--- Start of Task data ---

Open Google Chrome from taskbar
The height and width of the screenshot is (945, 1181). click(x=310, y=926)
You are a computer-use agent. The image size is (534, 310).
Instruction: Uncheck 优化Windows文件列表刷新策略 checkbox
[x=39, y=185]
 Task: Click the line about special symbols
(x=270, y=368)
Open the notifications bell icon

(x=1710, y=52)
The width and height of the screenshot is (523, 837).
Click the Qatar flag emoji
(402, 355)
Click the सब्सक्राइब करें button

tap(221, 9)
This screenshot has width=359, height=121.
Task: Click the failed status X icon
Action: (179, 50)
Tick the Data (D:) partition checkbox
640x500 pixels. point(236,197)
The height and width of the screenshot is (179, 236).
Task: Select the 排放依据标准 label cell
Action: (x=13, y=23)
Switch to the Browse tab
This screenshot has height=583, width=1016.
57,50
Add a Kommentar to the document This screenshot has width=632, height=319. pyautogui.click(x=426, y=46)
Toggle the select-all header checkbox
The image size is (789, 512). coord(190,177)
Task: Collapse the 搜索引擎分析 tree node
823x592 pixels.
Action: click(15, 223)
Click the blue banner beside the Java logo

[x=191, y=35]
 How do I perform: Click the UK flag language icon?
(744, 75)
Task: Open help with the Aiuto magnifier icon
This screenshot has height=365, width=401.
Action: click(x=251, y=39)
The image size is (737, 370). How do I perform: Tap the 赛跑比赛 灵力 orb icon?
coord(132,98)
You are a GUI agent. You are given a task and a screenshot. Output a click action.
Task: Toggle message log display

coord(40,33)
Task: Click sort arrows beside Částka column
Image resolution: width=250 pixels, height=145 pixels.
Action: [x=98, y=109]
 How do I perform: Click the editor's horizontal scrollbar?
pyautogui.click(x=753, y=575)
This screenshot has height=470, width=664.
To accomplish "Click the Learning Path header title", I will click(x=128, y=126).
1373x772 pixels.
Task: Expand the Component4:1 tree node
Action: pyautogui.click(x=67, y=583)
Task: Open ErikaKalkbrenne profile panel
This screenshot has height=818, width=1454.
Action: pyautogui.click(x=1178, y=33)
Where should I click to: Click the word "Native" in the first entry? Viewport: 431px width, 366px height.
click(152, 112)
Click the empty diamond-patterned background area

--- End of Task data ---

Work to do: Please edit the data above by replacing every "checkbox" with "check box" and leaving everything else unchanged.

Response below:
Open Google Chrome from taskbar
The height and width of the screenshot is (945, 1181). click(x=310, y=926)
You are a computer-use agent. The image size is (534, 310).
Instruction: Uncheck 优化Windows文件列表刷新策略 check box
[x=39, y=185]
 Task: Click the line about special symbols
(x=270, y=368)
Open the notifications bell icon

(x=1710, y=52)
The width and height of the screenshot is (523, 837).
Click the Qatar flag emoji
(402, 355)
Click the सब्सक्राइब करें button

tap(221, 9)
This screenshot has width=359, height=121.
Task: Click the failed status X icon
Action: (179, 50)
Tick the Data (D:) partition check box
640x500 pixels. point(236,197)
The height and width of the screenshot is (179, 236).
Task: Select the 排放依据标准 label cell
Action: (x=13, y=23)
Switch to the Browse tab
This screenshot has height=583, width=1016.
57,50
Add a Kommentar to the document This screenshot has width=632, height=319. pyautogui.click(x=426, y=46)
Toggle the select-all header check box
The image size is (789, 512). coord(190,177)
Task: Collapse the 搜索引擎分析 tree node
823x592 pixels.
Action: click(15, 223)
Click the blue banner beside the Java logo

[x=191, y=35]
 How do I perform: Click the UK flag language icon?
(744, 75)
Task: Open help with the Aiuto magnifier icon
This screenshot has height=365, width=401.
Action: click(x=251, y=39)
The image size is (737, 370). How do I perform: Tap the 赛跑比赛 灵力 orb icon?
coord(132,98)
You are a GUI agent. You are given a task and a screenshot. Output a click action.
Task: Toggle message log display

coord(40,33)
Task: Click sort arrows beside Částka column
Image resolution: width=250 pixels, height=145 pixels.
Action: [x=98, y=109]
 How do I perform: Click the editor's horizontal scrollbar?
pyautogui.click(x=753, y=575)
This screenshot has height=470, width=664.
To accomplish "Click the Learning Path header title", I will click(x=128, y=126).
1373x772 pixels.
Task: Expand the Component4:1 tree node
Action: pyautogui.click(x=67, y=583)
Task: Open ErikaKalkbrenne profile panel
This screenshot has height=818, width=1454.
Action: pyautogui.click(x=1178, y=33)
Where should I click to: Click the word "Native" in the first entry? Viewport: 431px width, 366px height.
click(152, 112)
Click the empty diamond-patterned background area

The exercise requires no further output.